In den Kirchen des Ostens neigt man übrigens bis in die Gegenwart der Ansicht des Thomas von Aquin zu, freilich ohne diese formell zu dogmatisieren. Von dort her sind in der Tradition sogar die Namen der beiden Hebammen überliefert: Zelomi und Salome. Um sie hat sich ein auch im Westen nicht unbekannter Kranz von Legenden gebildet, die versuchen, das Geheimnis der jungfräulichen Geburt zu „rationalisieren". In vielen Bildern wird die überaus populäre Badeszene sogar zum eigenständigen Thema gemacht – in anderen ist sie nur in verschlüsselter Form enthalten In einigen Krippendarstellungen vertreten Engel die Rolle der Hebammen.
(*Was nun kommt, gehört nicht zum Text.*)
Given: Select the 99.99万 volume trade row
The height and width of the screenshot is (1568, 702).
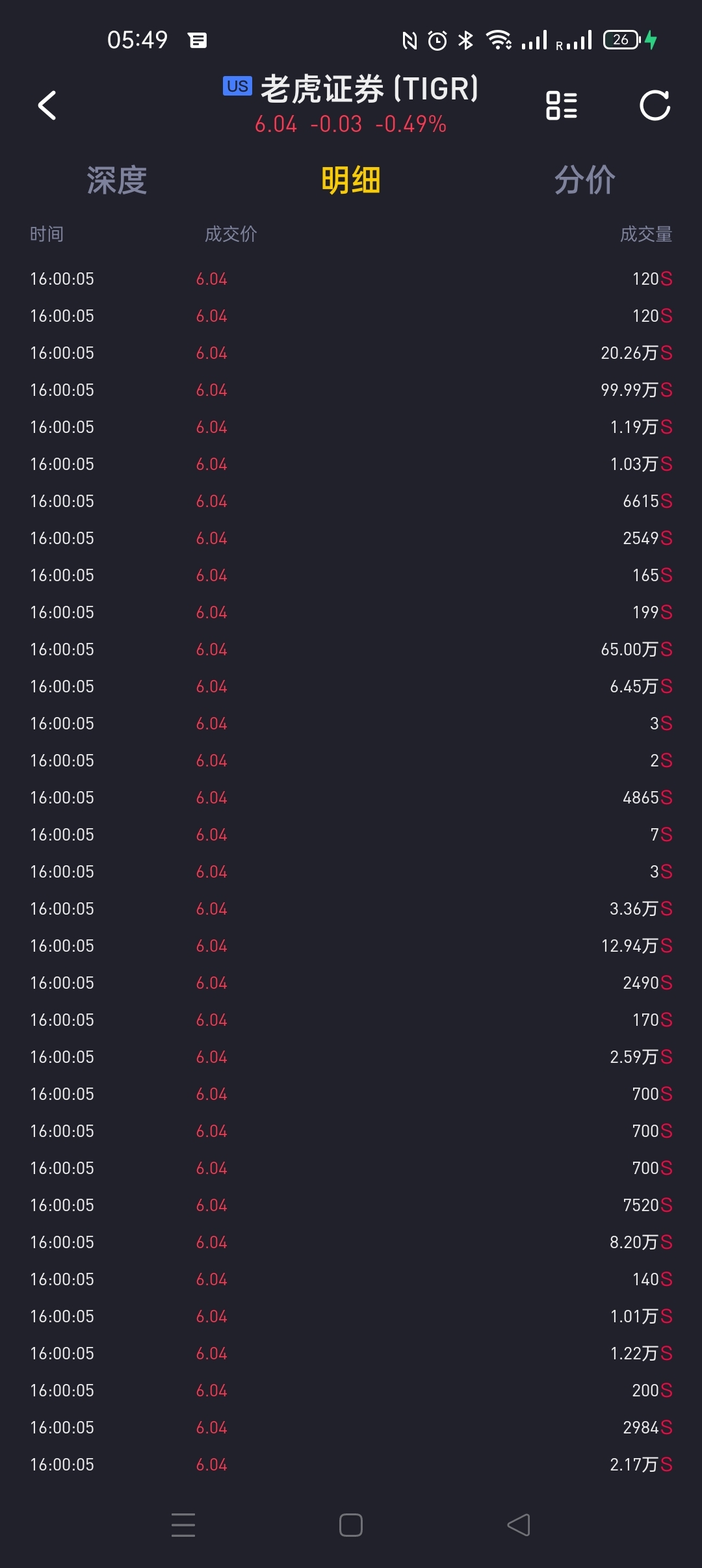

Oft ist das Bad überhaupt nur angedeutet, wenn Mägde mit großen Wasserkrügen im Bild erscheinen oder der hl. Josef, der bei Buionisegna übrigens betont außerhalb steht, mit der Erwärmung des Badewassers betraut wird.

Den ganzen Hintergrund und auch die bei Abælard erkennbare Emotionsgeladenheit des hier über die Badewanne ausgetragenen Streites versteht man wohl erst im Blick auf die damalige Lebenswelt. Der Vorgang der "jungfräulichen Geburt" stellte für die Menschen des Mittelalters, die oft genug erlebt hatten wie Mütter, Frauen oder Schwestern im Kindbett gestorben waren, ein großes Problem dar. Hier die Erfahrung aus dem Alltag und die Anforderungen des unverfälschten Glaubens miteinander zu verbinden, war keine Kleinigkeit. Und aus dem Nachwirken der Erfahrungen aus dem arianischen Schisma erklärt sich dann die Schärfe des Streits – sie reicht bis zur gegenseitigen Häresieanschuldigung – mit der sich die Vertreter der beiden Richtungen bekämpften. Auch der Weihnachtshymnus des Abelard lässt diese Schärfe erkennen. Er ist, wenn man denn diese Parallele ziehen will, durchaus ein hochmitelalterliches Gegenstück zu den „politischen" Predigten von heute: Ein (kirchen)politischer Hymnus.

Die Ironie bei der ganzen Sache liegt freilich darin, daß der streitbare Abælard, der des öfteren in Häresieverdacht gebracht wurde und eine seiner Schriften auf dem Konzil von Sens (1141) selbst verbrennen mußte, hier von der seitherigen Entwicklung nachdrücklich bestätigt worden ist: Spätestens mit der im Katechismus von Trient (Kap 164) auch als Glaubenssatz festgestellte Lehre hat die Jungfrauenschaft Mariens vor, während und nach der Geburt den Status eines Dogmas – in dieser Form hat sie Papst Pius XII. 1951 im Zusammenhang mit der Dogmatisierung der unbefleckten Empfängnis in der apostolischen Konstitution „Munificentissimus Deus" erneut ausgesprochen.

Möglich war diese Dogmatisierung wohl erst, nachdem das Bedürfnis, die Glaubenswahrheiten alllzu konkretistisch mit Vorstellungen aus dem Alltagsleben zu verbinden, schwächer geworden war. Kein Bad! Keine Hebammen! - das sind nicht mehr Kampfesrufe und Banner, unter denen sich heute die Rechtgläubigen versammeln müssen. Der Streit um die Verbindung von Lebenswelt und Glaube ist an anderen Fronten zu führen.